Passage to read
━━━━

For example, if $T_n=\overline{X}_n$, in $\mathsf{Step~1}$, $V_{\widehat{F}_n}(T_n) = s_n^2/n$, where $s_n^2=n^{-1} \sum_{i=1}^n (x_i-\overline{x}_n)$ is the sample variance and $\overline{x}_n$ is the sample mean. In this case, $\mathsf{Step~1}$ is enough. However, when the statistic $T_n$ is more complicated (e.g. $T_n=\widetilde{X}_n = F^{[-1]}(0.5)$), the sample median, then we may not be able to find a simple expression for $V_{\widehat{F}_n}(T_n)$ and may need $\mathsf{Step~2}$ of the bootstrap.

$$ \boxed{ \begin{aligned} \text{Real World Data come from} & F^* \quad \implies X_1,X_2,\ldots,X_n & \implies T_n((X_1,X_2,\ldots,X_n))=t_n \notag \\ \text{Bootstrap World Data come from} & \widehat{F}_n \quad \implies X^{\bullet}_1,X^{\bullet}_2,\ldots,X^{\bullet}_n & \implies T_n((X^{\bullet}_1,X^{\bullet}_2,\ldots,X^{\bullet}_n))=t^{\bullet}_n \notag \end{aligned} } $$

Observe that drawing an observation from the empirical DF $\widehat{F}_n$ is equivalent to drawing one point at random from the original data (think of the indices $[n] := \{ 1,2,\ldots,n \}$ of the original data $X_1,X_2,\ldots,X_n$ being drawn according to the equi-probable $de~Moivre(1/n,1/n,\ldots,1/n)$ RV on $[n]$). Thus, to simulate $X^{\bullet}_1,X^{\bullet}_2,\ldots,X^{\bullet}_n$ from $\widehat{F}_n$, it is enough to drawn $n$ observations with replacement from the dataset $\{X_1,X_2,\ldots,X_n\}$.

━━━━

Available data
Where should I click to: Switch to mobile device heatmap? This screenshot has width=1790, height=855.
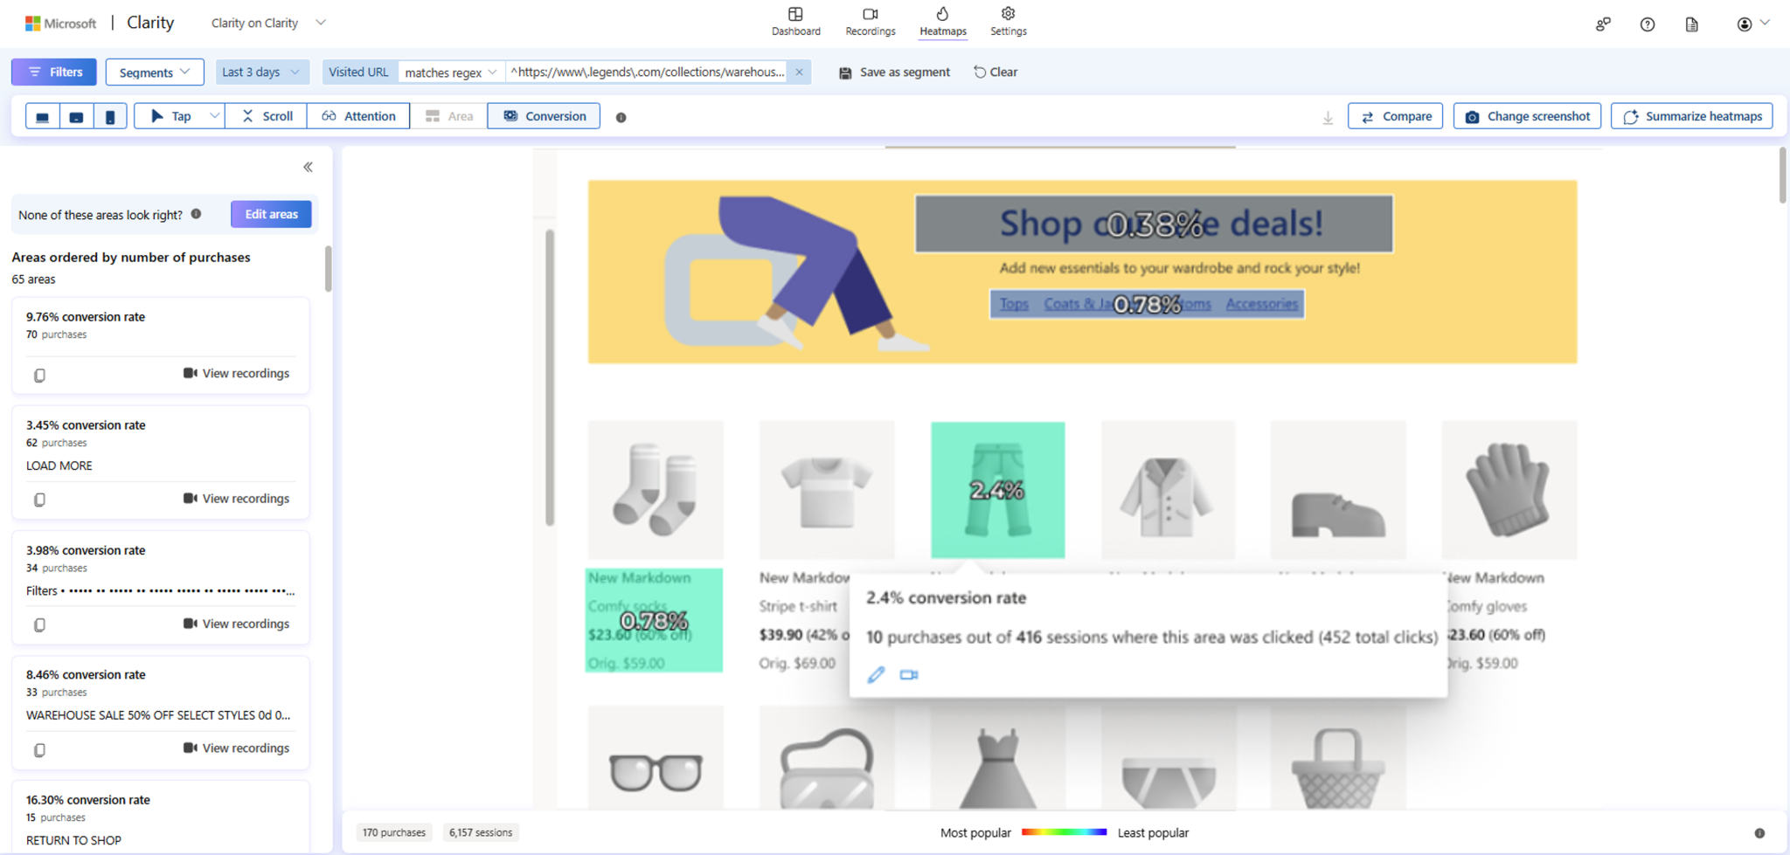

━━━━

The problem
Reproduce word for word the part of the bootstrap passage between "For example, if" and "of the bootstrap.", inclusive.

Answer for this exercise
For example, if $T_n=\overline{X}_n$, in $\mathsf{Step~1}$, $V_{\widehat{F}_n}(T_n) = s_n^2/n$, where $s_n^2=n^{-1} \sum_{i=1}^n (x_i-\overline{x}_n)$ is the sample variance and $\overline{x}_n$ is the sample mean. In this case, $\mathsf{Step~1}$ is enough. However, when the statistic $T_n$ is more complicated (e.g. $T_n=\widetilde{X}_n = F^{[-1]}(0.5)$), the sample median, then we may not be able to find a simple expression for $V_{\widehat{F}_n}(T_n)$ and may need $\mathsf{Step~2}$ of the bootstrap.